**Exercise goal**.
Only an exact repetition of the lines from the one that holds "Image resolution: width=2352" to the end of the records is wanted.

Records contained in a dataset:
• • • • •

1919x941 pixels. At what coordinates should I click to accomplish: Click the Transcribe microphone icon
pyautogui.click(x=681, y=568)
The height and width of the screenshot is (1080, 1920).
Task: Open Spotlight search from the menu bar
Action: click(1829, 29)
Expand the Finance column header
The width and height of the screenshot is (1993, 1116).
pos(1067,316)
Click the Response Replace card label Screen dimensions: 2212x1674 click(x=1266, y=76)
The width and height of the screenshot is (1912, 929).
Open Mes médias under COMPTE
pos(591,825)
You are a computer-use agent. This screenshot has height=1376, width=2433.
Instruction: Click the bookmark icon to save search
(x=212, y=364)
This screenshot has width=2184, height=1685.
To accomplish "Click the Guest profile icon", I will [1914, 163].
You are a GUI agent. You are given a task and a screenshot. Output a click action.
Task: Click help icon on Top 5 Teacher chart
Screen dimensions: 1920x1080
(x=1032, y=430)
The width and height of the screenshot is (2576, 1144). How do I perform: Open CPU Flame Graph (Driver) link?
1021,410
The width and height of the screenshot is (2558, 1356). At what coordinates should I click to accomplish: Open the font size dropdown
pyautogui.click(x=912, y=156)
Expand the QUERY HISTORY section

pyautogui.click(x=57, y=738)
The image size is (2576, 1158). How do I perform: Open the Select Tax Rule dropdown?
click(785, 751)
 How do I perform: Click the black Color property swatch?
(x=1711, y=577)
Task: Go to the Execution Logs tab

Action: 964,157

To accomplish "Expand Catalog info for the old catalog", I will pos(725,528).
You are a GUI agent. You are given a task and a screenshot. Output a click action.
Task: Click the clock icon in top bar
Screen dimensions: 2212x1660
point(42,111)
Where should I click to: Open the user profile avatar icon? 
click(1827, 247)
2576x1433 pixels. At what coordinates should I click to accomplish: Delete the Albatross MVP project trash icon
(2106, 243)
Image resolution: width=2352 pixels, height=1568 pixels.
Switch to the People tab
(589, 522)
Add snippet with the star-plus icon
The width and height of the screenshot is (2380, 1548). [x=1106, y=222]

• • • • •

**Response box**.
Image resolution: width=2352 pixels, height=1568 pixels.
Switch to the People tab
(589, 522)
Add snippet with the star-plus icon
The width and height of the screenshot is (2380, 1548). [x=1106, y=222]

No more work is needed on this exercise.